True Christian living requires us to live according to Kingdom standards which bring Heaven to earth.
A commentary on John Wesley's A Plain Account of Christian Perfection
By: Frank L. Hoffman
Jesus said, "Therefore you are to be perfect, as your heavenly Father is perfect."
(Wesley's writings are in bold)
It was a little after 6:30 in the morning on 13 October 2001, and as I sat in front of the computer publishing the Knapweed section for The Wild Flowers of Sleepy Hollow Lake, I was contemplating how beautifully God has created everything. And, the Knapweed represented only an extremely small part. But, however small it was, it was nevertheless a part of God's perfection. As I thought about the beautiful little flower, the words of Paul in Romans 1:20 came to mind:
For since the creation of the world His invisible attributes, His eternal power and divine nature, have been clearly seen, being understood through what has been made, so that they are without excuse. (NASV)
Then, all of a sudden my peace and meditation were shattered by hunters along the Hudson River. It sounded as though a war had broken out, but I realized that it was only the reverberation of the hunters' depraved indifference to the pain of another of God's magnificent creations. This was the opposite of Christian perfection.
It was the sadistic sound that comes from taking pleasure in causing suffering and death. Only a spiritually, morally, and ethically deficient person would find it enjoyable to deliberately take a life rather than preserve it.
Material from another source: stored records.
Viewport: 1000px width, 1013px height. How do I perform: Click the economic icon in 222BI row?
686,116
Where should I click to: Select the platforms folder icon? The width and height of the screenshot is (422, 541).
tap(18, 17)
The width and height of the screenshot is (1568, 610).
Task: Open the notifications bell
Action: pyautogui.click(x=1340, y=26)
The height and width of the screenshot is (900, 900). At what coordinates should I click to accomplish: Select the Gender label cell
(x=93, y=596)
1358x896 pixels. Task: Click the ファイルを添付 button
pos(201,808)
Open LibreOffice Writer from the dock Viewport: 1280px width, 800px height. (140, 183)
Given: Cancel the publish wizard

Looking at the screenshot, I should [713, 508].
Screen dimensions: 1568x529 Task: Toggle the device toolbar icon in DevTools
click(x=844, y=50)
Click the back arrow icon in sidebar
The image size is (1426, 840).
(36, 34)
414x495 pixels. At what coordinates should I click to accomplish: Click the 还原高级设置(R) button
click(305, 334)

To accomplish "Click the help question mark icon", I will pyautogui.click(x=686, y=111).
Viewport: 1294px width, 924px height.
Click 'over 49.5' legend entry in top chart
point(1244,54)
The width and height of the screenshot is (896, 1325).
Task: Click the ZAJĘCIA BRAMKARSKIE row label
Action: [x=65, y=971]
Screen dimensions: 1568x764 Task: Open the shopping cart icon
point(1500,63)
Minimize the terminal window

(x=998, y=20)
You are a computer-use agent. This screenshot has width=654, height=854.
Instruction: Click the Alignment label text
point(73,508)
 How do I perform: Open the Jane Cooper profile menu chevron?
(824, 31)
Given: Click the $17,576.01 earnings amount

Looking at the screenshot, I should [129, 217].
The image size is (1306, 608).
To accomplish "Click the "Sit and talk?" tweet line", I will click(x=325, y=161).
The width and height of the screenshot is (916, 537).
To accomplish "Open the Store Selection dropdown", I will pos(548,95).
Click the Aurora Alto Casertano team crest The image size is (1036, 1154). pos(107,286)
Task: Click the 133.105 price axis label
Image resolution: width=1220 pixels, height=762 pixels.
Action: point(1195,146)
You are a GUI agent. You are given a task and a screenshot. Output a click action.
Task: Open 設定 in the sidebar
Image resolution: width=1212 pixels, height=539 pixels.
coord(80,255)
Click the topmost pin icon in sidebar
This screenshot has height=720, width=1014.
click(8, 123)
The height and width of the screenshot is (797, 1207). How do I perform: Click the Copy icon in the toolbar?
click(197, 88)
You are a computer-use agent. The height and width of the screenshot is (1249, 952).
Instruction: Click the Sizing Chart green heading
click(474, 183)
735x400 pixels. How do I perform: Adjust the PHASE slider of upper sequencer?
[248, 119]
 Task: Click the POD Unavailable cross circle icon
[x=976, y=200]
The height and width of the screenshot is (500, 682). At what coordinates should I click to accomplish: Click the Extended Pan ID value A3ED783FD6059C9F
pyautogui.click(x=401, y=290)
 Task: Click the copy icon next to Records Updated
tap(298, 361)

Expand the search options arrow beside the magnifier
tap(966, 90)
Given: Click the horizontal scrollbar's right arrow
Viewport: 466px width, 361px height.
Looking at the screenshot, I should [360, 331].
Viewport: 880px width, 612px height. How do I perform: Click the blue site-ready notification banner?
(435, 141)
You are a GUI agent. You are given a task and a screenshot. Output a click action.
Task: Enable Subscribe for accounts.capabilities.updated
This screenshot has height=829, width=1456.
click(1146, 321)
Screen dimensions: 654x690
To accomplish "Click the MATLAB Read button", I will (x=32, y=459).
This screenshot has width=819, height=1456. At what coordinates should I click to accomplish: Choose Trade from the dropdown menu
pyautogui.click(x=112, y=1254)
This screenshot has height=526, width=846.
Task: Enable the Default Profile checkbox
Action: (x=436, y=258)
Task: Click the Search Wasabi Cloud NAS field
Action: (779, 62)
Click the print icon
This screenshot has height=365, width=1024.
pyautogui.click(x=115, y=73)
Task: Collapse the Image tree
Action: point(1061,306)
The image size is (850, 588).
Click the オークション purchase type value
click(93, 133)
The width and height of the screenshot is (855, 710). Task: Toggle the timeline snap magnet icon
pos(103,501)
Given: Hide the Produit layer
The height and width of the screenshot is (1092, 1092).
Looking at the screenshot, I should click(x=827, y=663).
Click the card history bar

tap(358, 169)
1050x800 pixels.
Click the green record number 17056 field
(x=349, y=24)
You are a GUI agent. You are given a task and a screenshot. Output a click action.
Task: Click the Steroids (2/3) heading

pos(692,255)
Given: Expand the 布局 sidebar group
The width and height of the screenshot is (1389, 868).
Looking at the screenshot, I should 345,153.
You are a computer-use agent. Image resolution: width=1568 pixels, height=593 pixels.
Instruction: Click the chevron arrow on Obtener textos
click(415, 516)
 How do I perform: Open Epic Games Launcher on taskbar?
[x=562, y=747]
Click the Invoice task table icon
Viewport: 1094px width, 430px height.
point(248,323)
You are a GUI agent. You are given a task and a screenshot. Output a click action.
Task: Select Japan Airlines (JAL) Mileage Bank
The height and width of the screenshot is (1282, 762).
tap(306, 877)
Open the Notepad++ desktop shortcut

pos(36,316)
The words of John Wesley also rang true:
"(2) In what sense, then, are they [Christians] perfect? Observe, we are not
now speaking of babes in Christ, but adult Christians. But even babes in
Christ are so far perfect as not to commit sin. This Saint John affirms
expressly; and it cannot be disproved by the examples of the Old Testament.
For what if the holiest of the ancient Jews did sometimes commit sin? We
cannot infer from hence that 'all Christians do and must commit sin as long
as they live.'
"But does not the Scripture say, 'A just man sinneth seven times a day'? It does not. Indeed, it says: 'A just man falleth seven times.' [Proverbs 24:16] But this is quite another thing; for, first, the words, 'a day,' are not in the text; secondly, here is no mention of falling into sin at all. What is here mentioned is, falling into temporal affliction.
"But elsewhere Solomon says: 'There is no man that sinneth not'. [2 Chronicles 6:36; Proverbs 20:9] Doubtless thus it was in the days of Solomon, yea, and from Solomon to Christ there was then no man that sinned not. But whatever was the case of those under the law, we may safely affirm, with Saint John, that, since the gospel was given, 'he that is born of God sinneth not.' [1 John 3:9]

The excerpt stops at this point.